◆ PROMPT: Among the entries below, find the line with "May 2011 (279, 227)", then quote it and each following line up to and including the line with "October 2019 (283, 116)", and nothing else.

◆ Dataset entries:
• • • • • • •

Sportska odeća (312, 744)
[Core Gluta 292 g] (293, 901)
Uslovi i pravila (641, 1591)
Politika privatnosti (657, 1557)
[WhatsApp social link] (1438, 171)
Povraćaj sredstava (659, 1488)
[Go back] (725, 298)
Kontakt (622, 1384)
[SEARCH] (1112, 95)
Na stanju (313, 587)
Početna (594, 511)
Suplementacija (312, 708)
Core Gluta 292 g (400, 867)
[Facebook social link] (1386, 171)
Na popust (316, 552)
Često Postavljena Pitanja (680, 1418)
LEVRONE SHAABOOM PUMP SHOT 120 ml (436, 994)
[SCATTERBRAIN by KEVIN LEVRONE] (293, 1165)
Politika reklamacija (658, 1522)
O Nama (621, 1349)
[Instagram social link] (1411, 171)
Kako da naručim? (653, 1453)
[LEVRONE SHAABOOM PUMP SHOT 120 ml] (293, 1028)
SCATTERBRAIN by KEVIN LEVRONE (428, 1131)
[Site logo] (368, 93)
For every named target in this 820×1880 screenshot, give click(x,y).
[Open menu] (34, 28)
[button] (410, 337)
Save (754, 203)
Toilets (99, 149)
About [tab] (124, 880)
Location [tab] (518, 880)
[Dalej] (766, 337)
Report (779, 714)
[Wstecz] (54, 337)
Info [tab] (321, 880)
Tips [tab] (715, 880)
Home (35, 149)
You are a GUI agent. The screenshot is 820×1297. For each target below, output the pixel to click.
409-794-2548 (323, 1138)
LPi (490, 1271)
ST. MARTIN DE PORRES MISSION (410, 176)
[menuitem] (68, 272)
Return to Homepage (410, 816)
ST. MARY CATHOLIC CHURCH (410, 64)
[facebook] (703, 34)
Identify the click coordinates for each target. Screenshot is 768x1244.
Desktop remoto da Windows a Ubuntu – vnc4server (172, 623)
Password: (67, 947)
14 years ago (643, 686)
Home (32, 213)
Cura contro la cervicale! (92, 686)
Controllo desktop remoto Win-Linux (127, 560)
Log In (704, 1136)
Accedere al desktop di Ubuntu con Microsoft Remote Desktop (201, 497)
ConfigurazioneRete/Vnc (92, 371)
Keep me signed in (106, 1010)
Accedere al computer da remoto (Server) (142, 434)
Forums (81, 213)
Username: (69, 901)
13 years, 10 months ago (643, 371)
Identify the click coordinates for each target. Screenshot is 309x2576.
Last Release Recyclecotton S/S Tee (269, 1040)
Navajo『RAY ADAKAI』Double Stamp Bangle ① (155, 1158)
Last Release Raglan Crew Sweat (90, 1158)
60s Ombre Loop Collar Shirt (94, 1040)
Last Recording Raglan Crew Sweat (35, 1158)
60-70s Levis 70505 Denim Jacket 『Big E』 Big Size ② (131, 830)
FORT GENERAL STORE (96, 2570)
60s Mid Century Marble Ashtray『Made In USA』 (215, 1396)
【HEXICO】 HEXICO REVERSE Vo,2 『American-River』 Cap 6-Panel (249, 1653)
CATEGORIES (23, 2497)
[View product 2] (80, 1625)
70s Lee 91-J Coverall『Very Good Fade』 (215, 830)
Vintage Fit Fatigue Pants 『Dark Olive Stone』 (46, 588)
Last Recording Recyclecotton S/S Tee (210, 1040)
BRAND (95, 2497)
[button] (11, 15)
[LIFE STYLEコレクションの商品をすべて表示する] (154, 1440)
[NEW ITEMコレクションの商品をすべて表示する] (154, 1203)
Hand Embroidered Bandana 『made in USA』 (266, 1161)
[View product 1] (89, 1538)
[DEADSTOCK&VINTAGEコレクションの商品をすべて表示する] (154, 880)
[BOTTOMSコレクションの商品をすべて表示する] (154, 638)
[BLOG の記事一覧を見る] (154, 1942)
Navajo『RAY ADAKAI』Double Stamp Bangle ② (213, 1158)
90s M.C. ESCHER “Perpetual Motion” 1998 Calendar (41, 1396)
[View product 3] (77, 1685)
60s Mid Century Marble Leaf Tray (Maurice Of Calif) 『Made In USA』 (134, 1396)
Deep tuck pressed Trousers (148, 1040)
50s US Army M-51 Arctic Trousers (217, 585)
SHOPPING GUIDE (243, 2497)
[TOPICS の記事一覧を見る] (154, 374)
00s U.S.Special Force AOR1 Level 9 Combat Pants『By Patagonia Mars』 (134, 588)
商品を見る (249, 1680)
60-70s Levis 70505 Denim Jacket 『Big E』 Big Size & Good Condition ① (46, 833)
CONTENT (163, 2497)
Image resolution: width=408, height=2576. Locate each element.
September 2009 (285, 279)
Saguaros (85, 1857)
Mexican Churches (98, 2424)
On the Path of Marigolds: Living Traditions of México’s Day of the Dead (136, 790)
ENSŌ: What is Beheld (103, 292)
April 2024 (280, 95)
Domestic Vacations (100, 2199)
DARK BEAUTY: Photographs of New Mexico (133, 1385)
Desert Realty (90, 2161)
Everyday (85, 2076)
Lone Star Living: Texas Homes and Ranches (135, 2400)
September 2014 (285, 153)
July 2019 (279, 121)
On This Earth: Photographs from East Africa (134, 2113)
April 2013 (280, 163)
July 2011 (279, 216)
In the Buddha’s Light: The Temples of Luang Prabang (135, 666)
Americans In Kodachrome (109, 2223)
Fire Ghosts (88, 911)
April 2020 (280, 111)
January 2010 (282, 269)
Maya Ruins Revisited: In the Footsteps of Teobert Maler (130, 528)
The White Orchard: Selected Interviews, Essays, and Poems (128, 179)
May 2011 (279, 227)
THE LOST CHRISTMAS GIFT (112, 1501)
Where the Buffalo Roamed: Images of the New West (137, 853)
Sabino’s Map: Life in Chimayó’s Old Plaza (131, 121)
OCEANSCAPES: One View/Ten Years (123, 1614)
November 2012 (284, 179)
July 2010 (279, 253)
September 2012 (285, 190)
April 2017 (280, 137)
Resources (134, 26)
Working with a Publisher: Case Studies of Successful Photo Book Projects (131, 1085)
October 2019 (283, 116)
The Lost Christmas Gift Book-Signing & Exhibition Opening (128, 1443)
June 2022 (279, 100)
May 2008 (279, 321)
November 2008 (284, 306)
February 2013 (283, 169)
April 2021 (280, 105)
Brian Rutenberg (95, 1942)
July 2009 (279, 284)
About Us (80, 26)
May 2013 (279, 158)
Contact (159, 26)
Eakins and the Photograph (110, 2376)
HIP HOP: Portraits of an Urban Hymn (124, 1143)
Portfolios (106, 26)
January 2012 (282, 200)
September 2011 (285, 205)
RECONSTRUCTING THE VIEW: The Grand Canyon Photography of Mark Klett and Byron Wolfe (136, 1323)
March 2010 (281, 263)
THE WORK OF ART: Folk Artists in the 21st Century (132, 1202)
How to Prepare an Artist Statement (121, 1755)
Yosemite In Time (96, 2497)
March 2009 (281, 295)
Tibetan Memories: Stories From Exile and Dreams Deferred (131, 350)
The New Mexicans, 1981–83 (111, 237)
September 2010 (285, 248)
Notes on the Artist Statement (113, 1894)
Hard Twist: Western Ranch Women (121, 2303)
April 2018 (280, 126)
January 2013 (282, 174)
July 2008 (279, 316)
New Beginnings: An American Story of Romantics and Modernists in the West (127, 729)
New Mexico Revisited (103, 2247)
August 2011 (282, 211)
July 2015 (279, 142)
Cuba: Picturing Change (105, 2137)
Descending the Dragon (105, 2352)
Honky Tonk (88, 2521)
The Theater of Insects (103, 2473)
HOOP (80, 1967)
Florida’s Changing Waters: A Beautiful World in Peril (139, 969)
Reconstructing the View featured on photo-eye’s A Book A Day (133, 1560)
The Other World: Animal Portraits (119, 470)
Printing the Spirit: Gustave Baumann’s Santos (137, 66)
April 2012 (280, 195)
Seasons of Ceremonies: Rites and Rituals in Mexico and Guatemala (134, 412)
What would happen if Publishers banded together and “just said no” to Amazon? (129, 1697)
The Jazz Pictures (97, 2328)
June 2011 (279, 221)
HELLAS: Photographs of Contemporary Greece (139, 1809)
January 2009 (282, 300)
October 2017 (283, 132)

• • • • • • •

◆ SOLUTION BELOW:
May 2011 (279, 227)
THE LOST CHRISTMAS GIFT (112, 1501)
Where the Buffalo Roamed: Images of the New West (137, 853)
Sabino’s Map: Life in Chimayó’s Old Plaza (131, 121)
OCEANSCAPES: One View/Ten Years (123, 1614)
November 2012 (284, 179)
July 2010 (279, 253)
September 2012 (285, 190)
April 2017 (280, 137)
Resources (134, 26)
Working with a Publisher: Case Studies of Successful Photo Book Projects (131, 1085)
October 2019 (283, 116)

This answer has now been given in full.